0

I am trying to return only the center crop with the oversample of Caffe using Python code the caffe.io.oversample function (not the classifier.py). II have tried to modify the code to return only the center crop however it still returns 10 instead of 1 crops. I have rebuilt the caffe and pycaffe however the situation is still the same. How can I get the python code to return only one crop?? I am confused. I have used matcaffe before but I don't know python, I am just figuring out as I go.
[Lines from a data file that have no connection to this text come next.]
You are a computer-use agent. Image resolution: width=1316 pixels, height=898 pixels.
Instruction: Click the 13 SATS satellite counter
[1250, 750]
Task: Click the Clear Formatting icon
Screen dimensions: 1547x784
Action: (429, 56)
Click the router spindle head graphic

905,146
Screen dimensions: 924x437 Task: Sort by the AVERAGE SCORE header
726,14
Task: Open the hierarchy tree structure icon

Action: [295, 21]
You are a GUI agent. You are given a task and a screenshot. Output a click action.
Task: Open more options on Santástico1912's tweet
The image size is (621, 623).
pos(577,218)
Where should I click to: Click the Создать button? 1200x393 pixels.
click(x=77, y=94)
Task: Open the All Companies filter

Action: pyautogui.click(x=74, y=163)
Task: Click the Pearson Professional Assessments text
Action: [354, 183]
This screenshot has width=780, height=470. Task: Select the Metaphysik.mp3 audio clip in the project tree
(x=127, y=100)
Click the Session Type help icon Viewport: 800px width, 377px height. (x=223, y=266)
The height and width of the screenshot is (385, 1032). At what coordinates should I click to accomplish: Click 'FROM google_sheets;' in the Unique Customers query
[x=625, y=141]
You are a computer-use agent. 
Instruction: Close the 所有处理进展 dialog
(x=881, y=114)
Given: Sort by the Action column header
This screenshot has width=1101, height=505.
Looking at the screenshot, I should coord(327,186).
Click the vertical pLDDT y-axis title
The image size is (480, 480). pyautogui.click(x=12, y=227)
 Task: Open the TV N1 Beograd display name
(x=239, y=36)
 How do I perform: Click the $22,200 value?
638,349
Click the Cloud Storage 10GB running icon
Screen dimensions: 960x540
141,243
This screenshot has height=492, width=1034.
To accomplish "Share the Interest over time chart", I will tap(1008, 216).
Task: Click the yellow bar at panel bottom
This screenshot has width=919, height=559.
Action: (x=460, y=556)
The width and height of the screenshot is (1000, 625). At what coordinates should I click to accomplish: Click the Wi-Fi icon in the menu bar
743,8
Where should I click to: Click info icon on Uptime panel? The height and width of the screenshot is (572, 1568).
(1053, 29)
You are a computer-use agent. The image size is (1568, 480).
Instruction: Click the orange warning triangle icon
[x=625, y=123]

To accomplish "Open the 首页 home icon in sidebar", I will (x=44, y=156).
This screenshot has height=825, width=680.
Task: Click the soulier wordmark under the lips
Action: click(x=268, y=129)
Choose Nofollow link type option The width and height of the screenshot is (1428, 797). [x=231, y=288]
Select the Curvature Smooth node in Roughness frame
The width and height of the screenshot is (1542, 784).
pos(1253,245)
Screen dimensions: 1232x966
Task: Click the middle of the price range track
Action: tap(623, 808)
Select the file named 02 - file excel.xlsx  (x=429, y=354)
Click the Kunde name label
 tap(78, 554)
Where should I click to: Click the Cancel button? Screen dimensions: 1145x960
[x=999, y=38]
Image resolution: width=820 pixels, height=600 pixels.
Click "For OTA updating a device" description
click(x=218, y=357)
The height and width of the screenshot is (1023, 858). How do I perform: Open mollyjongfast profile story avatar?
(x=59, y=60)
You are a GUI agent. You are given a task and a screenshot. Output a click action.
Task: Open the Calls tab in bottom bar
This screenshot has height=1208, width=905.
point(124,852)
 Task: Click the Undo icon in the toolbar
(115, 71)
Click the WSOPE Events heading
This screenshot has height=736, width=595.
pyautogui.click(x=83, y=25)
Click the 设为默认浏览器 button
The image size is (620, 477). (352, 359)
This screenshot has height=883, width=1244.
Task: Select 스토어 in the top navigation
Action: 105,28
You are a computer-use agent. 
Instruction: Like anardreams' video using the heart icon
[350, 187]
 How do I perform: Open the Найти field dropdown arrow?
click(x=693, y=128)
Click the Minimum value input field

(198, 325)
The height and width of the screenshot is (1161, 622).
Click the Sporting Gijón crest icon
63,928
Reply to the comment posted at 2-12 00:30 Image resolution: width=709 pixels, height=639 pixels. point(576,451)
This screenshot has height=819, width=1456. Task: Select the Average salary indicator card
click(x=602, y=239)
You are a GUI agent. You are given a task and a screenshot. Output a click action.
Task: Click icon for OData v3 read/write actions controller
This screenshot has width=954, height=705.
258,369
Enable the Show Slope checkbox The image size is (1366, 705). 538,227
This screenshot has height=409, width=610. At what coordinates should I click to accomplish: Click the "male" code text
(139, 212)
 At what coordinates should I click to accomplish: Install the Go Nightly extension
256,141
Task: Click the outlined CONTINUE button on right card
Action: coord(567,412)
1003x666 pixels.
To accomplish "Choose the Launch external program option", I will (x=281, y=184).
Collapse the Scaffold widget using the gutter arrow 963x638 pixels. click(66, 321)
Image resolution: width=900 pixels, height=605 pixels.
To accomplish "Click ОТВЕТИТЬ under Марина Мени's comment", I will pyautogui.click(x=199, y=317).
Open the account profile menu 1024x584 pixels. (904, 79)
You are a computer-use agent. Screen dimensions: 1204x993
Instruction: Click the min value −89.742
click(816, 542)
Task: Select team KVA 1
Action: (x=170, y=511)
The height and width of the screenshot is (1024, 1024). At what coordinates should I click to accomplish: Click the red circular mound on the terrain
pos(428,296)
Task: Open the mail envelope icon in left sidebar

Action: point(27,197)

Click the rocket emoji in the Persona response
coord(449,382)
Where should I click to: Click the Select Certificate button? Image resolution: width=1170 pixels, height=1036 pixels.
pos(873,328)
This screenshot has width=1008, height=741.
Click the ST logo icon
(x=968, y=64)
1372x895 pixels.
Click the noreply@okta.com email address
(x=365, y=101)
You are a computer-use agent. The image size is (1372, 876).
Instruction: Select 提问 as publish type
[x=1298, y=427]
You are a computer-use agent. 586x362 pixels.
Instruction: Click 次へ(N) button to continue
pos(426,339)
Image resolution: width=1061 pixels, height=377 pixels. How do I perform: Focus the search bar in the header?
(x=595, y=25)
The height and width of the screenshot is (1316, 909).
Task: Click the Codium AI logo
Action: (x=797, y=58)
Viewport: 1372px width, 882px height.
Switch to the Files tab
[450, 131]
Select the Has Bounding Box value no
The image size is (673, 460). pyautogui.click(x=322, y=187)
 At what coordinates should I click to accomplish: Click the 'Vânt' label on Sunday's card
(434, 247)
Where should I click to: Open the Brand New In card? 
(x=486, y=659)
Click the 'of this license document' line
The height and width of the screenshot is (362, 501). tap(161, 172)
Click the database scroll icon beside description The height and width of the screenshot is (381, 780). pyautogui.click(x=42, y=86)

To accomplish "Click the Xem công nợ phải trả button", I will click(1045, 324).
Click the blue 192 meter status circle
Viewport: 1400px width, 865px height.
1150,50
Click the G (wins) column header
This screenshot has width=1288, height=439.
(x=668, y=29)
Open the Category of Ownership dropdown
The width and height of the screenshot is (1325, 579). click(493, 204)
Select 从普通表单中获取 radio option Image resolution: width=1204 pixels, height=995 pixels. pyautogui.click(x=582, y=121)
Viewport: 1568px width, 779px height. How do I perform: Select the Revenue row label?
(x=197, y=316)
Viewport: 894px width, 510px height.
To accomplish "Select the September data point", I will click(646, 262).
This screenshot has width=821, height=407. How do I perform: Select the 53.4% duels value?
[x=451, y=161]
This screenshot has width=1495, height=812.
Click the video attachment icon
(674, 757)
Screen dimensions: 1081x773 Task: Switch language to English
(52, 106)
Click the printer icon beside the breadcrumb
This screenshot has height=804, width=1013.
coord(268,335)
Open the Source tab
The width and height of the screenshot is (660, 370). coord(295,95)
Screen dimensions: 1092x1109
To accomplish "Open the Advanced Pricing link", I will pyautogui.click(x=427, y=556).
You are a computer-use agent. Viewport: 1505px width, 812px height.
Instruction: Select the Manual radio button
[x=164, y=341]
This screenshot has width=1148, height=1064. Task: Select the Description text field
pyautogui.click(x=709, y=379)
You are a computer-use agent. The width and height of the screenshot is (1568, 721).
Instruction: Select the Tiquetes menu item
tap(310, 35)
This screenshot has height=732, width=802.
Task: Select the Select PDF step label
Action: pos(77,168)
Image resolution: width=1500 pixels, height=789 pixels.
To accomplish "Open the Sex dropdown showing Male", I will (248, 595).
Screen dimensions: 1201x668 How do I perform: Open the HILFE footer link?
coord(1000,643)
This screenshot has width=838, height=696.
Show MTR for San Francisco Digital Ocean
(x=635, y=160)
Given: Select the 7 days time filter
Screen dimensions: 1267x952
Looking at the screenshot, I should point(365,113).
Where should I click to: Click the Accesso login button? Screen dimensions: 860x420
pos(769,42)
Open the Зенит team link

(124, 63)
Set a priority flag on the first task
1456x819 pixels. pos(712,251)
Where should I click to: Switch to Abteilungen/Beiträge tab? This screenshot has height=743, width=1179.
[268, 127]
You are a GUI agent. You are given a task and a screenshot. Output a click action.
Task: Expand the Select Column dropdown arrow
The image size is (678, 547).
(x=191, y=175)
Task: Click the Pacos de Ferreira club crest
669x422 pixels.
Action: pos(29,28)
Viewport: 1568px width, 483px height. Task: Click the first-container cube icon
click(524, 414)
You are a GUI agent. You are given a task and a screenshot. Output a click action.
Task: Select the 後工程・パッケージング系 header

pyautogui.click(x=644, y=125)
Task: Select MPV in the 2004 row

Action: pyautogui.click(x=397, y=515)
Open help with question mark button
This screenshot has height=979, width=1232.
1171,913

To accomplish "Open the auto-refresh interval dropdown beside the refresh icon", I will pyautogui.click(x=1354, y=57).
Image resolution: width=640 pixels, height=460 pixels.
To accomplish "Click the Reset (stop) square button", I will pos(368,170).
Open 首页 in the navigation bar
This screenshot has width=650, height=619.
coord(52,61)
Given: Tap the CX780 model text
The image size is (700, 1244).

Thanks!

Modified part:

def oversample(images, crop_dims, flow=False):
  """
  Crop images into the four corners, center, and their mirrored versions.

  Take
  image: iterable of (H x W x K) ndarrays
  crop_dims: (height, width) tuple for the crops.

  Give
  crops: (10*N x H x W x K) ndarray of crops for number of inputs N.
  """
  # Dimensions and center.
  im_shape = np.array(images[0].shape)
  crop_dims = np.array(crop_dims)
  center = im_shape[:2] / 2.0

  # Make crop coordinates
  # Take center crop.

          crop = np.tile(center, (1, 2))[0] + np.concatenate([
              -self.crop_dims / 2.0,
              self.crop_dims / 2.0
          ])
          crops = images[:, crop[0]:crop[2], crop[1]:crop[3], :]

  return crops

Its original:

def oversample(images, crop_dims, flow=False):
  """
  Crop images into the four corners, center, and their mirrored versions.

  Take
  image: iterable of (H x W x K) ndarrays
  crop_dims: (height, width) tuple for the crops.

  Give
  crops: (10*N x H x W x K) ndarray of crops for number of inputs N.
  """
  # Dimensions and center.
  im_shape = np.array(images[0].shape)
  crop_dims = np.array(crop_dims)
  im_center = im_shape[:2] / 2.0

  # Make crop coordinates
  h_indices = (0, im_shape[0] - crop_dims[0])
  w_indices = (0, im_shape[1] - crop_dims[1])
  crops_ix = np.empty((5, 4), dtype=int)
  curr = 0
  for i in h_indices:
      for j in w_indices:
          crops_ix[curr] = (i, j, i + crop_dims[0], j + crop_dims[1])
          curr += 1
  crops_ix[4] = np.tile(im_center, (1, 2)) + np.concatenate([
      -crop_dims / 2.0,
       crop_dims / 2.0
  ])
  crops_ix = np.tile(crops_ix, (2, 1))

  # Extract crops
  crops = np.empty((10 * len(images), crop_dims[0], crop_dims[1],
                        im_shape[-1]), dtype=np.float32)
  ix = 0
  for im in images:
      for crop in crops_ix:
          crops[ix] = im[crop[0]:crop[2], crop[1]:crop[3], :]
          ix += 1
      crops[ix-5:ix] = crops[ix-5:ix, :, ::-1, :]  # flip for mirrors
      if flow:  #if using a flow input, should flip first channel which  corresponds to x-flow
        crops[ix-5:ix,:,:,0] = 1-crops[ix-5:ix,:,:,0]
  return crops
Shai
  • 111,146
  • 38
  • 238
  • 371
dusa
  • 840
  • 3
  • 14
  • 31
  • it makes no sense using `oversample` if you only want the central crop. What are you trying to do? – Shai May 19 '16 at 05:38
  • I am only trying to decrease the memory usage, that is all, I have decreased the batch size to 16, which I want to keep as as I am using sequences of frames for an RNN, however it still requires more memory, as I have a Tesla computation capability 2.0 so I thought taking only one crop or just using a resized version of an image should help with the memory requirement (even though it might lower accuracy) All in all, I am trying to make minimal changes to the code because I don't know Python. – dusa May 19 '16 at 17:09
  • train time or test time? – Shai May 19 '16 at 17:17
  • test time, I have lowered the batches in training and it worked. I am using this lstm caffe extension https://github.com/LisaAnne/lisa-caffe-public/tree/lstm_video_deploy and trying to classify a video to see if the lstm model I have trained works but I can't, it takes 16 frames at once (and the 10 crops) so it is higher than my Tesla's computation capability. – dusa May 19 '16 at 17:59

1 Answers1

0

I was trying to do the same. In the end, I had to use array slicing to crop the image:

def crop_center(img, cropx, cropy):
    _,x,y = img.shape
    startx = x//2-(cropx//2)
    starty = y//2-(cropy//2)
    return img[:, starty:starty + cropy, startx:startx + cropx]

The input to the function is an (C, W, H) array.